Verizon’s internet plans come with unlimited data, although there have been reports of Verizon contacting individual users when they go through an excessive amount of data (think multiple thousands of GB).

Viasat data caps

  • Bronze plans: slow after 40 GB
  • Silver plans: slow after 60 GB
  • Gold plans: slow after 100 GB
  • Platinum plans: slow after 150 GB

Overage charge: none

Does Viasat have data caps?
Viasat (formerly Exede) has four different tiers of data caps for its plans: 40 GB, 60 GB, 100 GB, and 150 GB.

What happens if I exceed my Viasat data allowance?
Viasat won’t charge you overage fees, but depending on your plan, it may throttle your speeds, restrict your service, or ask you to transition to another service plan.

How do I track my Viasat data usage?
You can track your usage through your online Viasat account.

xfinity logo

Xfinity data caps

  • Most plans: 1,024 GB
  • Gigabit Pro: unlimited
  • $50 add-on: unlimited

Overage charge: $10 for each 50 GB block of additional data

Does Xfinity have data caps?
Most Xfinity plans have a 1,024 GB data cap. However, you can purchase an unlimited data option for an additional $50.00.

Or if you’re a light internet user who typically uses less than 5 GB, you can enroll in the flexible data option and get a $5 credit each month. And also—please contact us. We’re not sure people like you exist, but we want to know your secret to staying under 5 GB.

What happens if I exceed my Xfinity data allowance?
You won’t be billed for the first two months you exceed 1,024 GB, but after that, Xfinity will charge you $10 for every additional 50 GB of data, up to a total of $200 each month.

How do I track my Xfinity data usage?
To monitor your usage, log into your Xfinity account or mobile app.
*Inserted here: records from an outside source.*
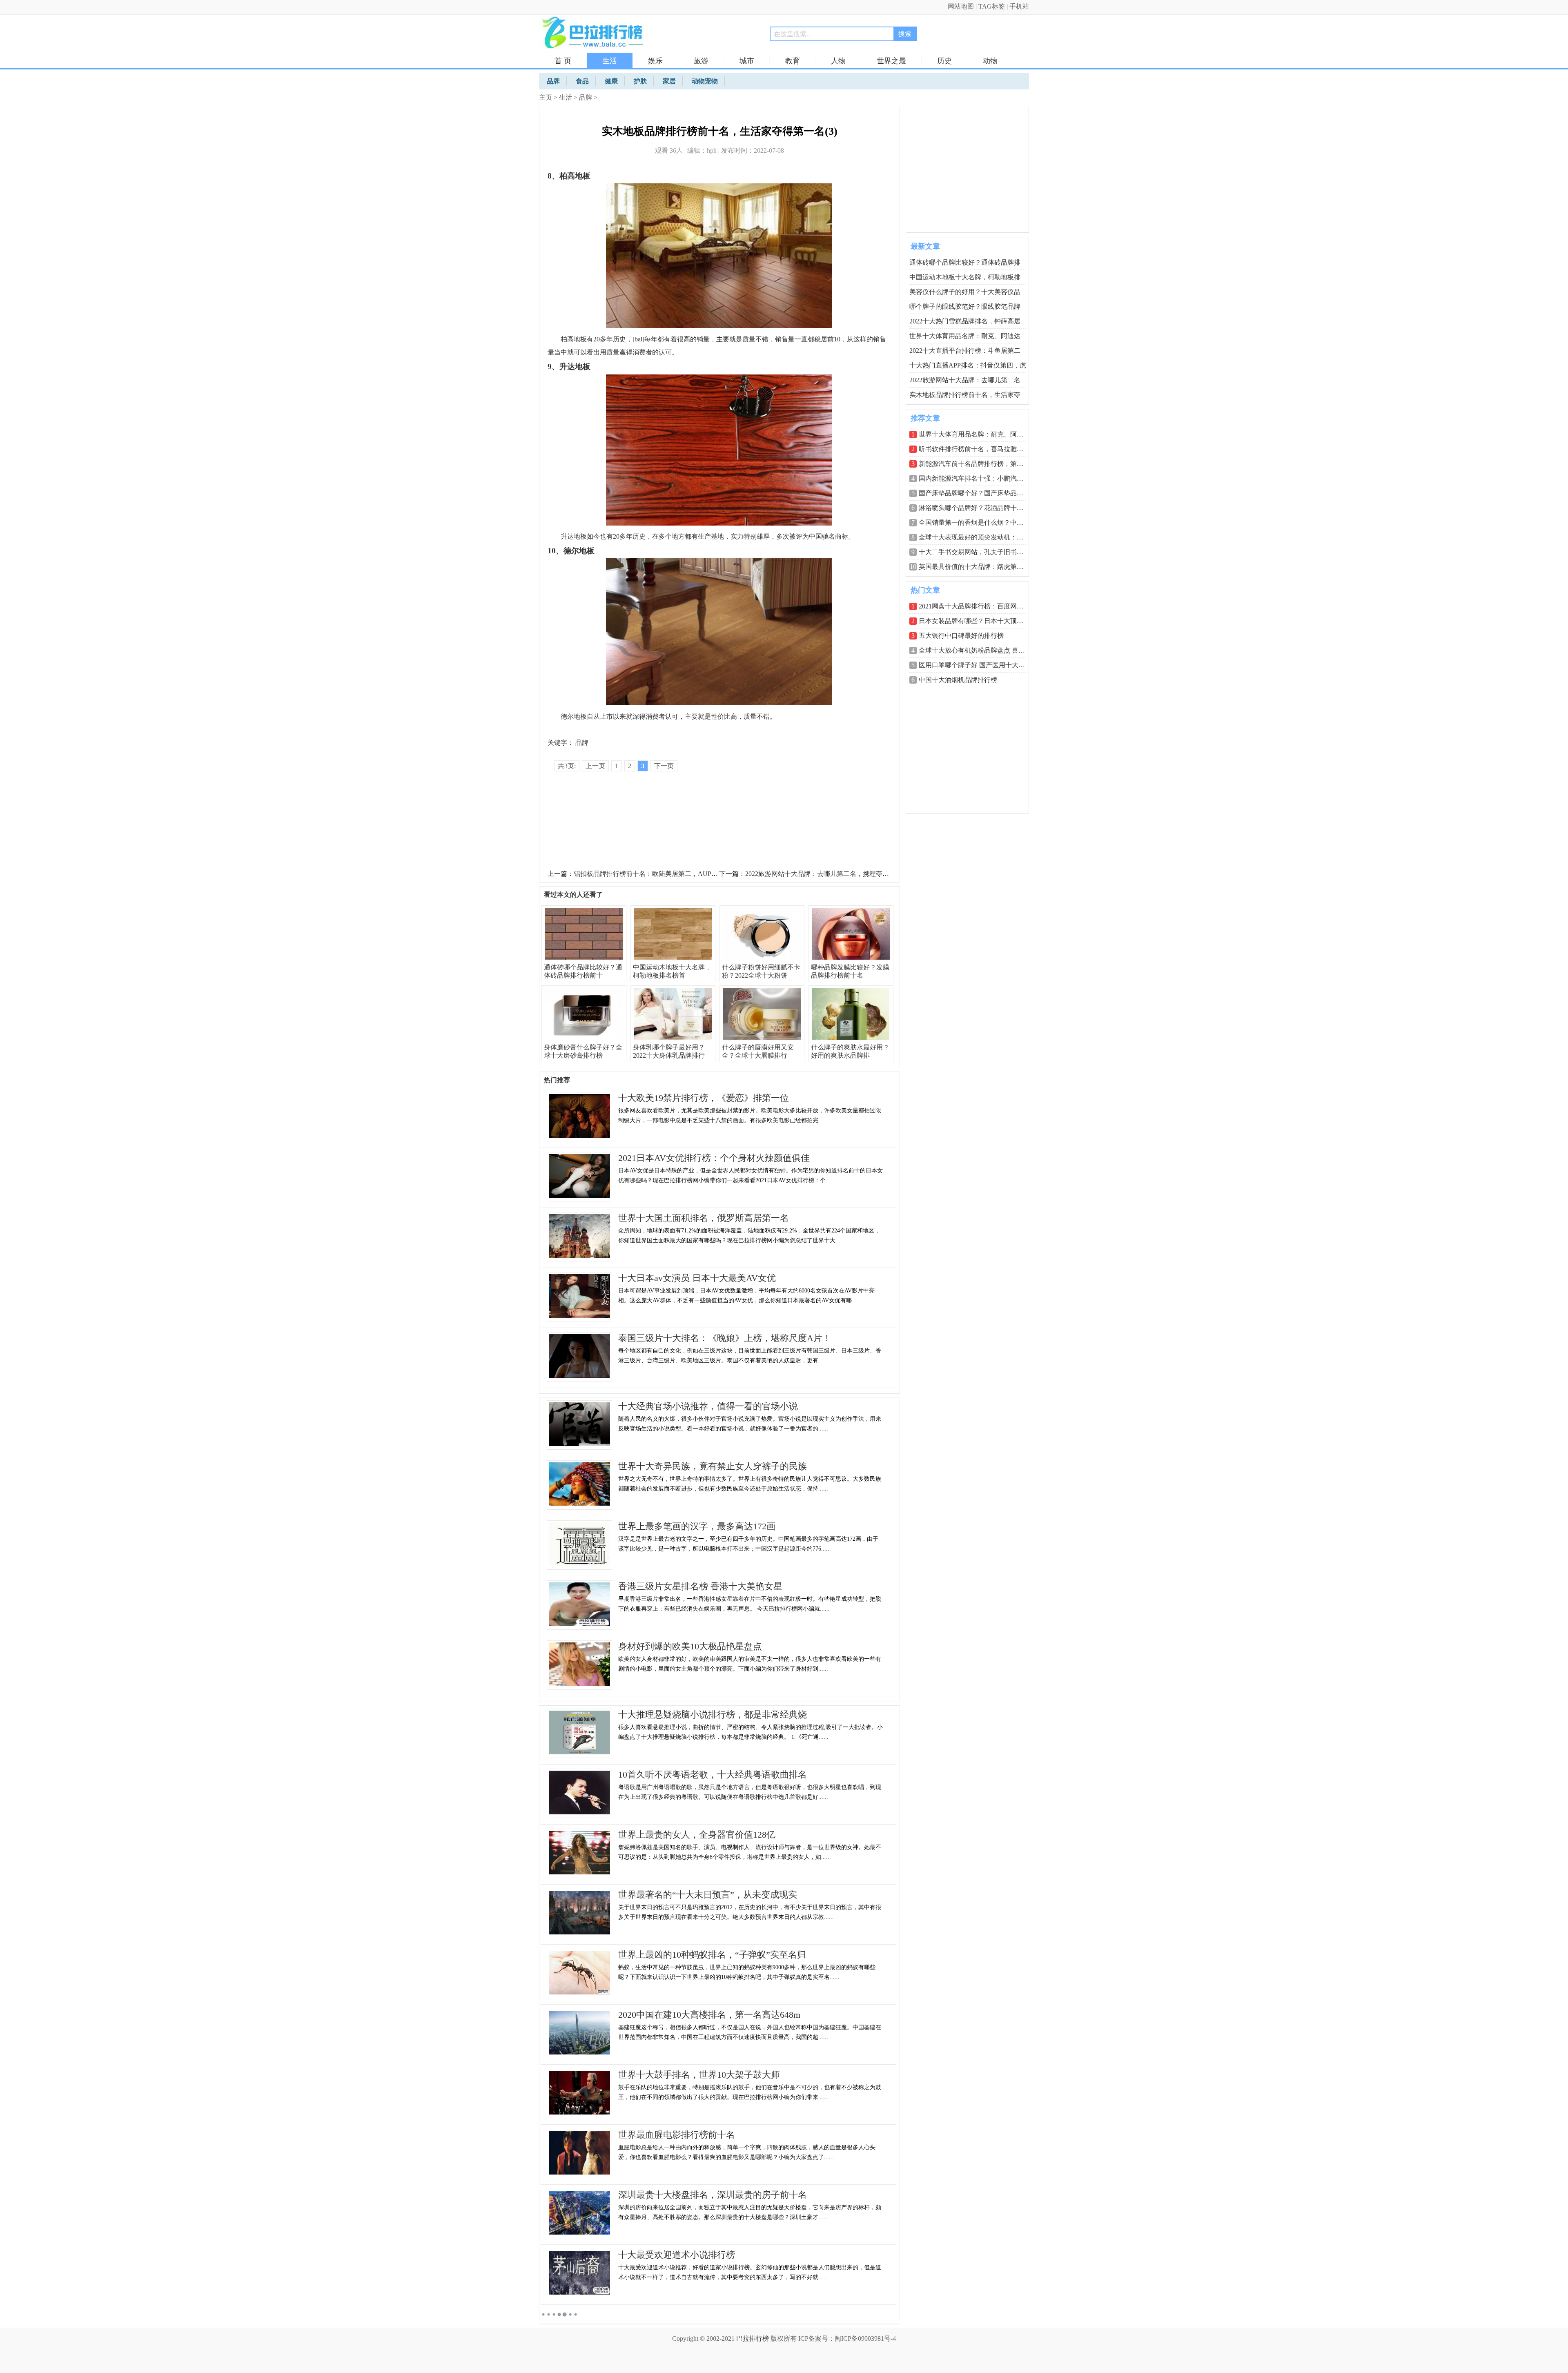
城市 (746, 61)
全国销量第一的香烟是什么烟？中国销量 (977, 522)
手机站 (1019, 6)
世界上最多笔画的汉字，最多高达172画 (696, 1526)
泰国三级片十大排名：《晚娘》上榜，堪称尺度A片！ (724, 1338)
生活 (609, 61)
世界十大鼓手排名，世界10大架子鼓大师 (699, 2075)
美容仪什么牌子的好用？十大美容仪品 (964, 291)
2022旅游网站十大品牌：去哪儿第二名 (964, 380)
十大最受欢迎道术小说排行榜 (676, 2255)
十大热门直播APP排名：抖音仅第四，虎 (967, 365)
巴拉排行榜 (752, 2338)
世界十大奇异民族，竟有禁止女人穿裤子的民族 (712, 1466)
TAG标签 (991, 6)
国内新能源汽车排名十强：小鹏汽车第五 (977, 478)
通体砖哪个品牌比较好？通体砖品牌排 (964, 262)
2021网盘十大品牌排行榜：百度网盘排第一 (981, 606)
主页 (545, 97)
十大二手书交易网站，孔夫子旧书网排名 (977, 551)
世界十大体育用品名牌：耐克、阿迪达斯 (977, 434)
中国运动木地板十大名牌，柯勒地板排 (964, 277)
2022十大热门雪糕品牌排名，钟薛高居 (964, 321)
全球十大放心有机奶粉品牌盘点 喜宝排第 (978, 650)
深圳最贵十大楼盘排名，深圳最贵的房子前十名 (712, 2195)
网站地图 (961, 6)
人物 (838, 61)
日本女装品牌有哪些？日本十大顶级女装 (977, 620)
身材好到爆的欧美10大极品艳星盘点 (690, 1646)
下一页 (664, 765)
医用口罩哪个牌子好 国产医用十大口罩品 (978, 665)
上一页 (595, 765)
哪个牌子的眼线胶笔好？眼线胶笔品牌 (964, 306)
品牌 (585, 97)
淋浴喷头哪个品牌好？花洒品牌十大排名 (977, 507)
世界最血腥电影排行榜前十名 (676, 2135)
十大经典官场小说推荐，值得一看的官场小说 (708, 1406)
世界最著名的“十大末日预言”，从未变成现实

You’ll also receive in-browser notices and emails when you’re nearing your data limit.

Our final take

Most users don’t go through enough data to notice their internet data cap at all, but if you have a lot of people in your home who all stream HD shows for hundreds of hours each month, you’ll want a big data allowance.

Quite a few of the major internet providers listed above offer unlimited data, so check your options. Enter your ZIP code below to see which of those providers have networks near you.

Please enter a valid zip code.

Internet data cap FAQ

Which internet providers offer unlimited data?

Some internet providers offer unlimited data in all of their plans:

  • Frontier Fios
  • Google Fiber
  • Optimum
  • RCN
  • Spectrum
  • Verizon Fios

Other internet providers offer unlimited internet on high-tier plans:

  • AT&T
  • Buckeye Broadband
  • CenturyLink
  • Xfinity

And a few internet providers offer unlimited data add-ons for a monthly charge:

  • AT&T
  • Buckeye Broadband
  • Cox
  • Sparklight
  • Xfinity

How many hours of streaming is 1 TB?

With 1 TB (1,024 GB), you can stream in Standard HD for about 1,000 hours, Full HD for 333 hours, or 4K Ultra HD for 143 hours.

Is home Wi-Fi unlimited?

You won’t use your phone data while you’re on home Wi-Fi, but you’ll still use your internet service data. Data plans for internet vary greatly, so check our table above or ask your internet provider to see how much data your internet service plan allows.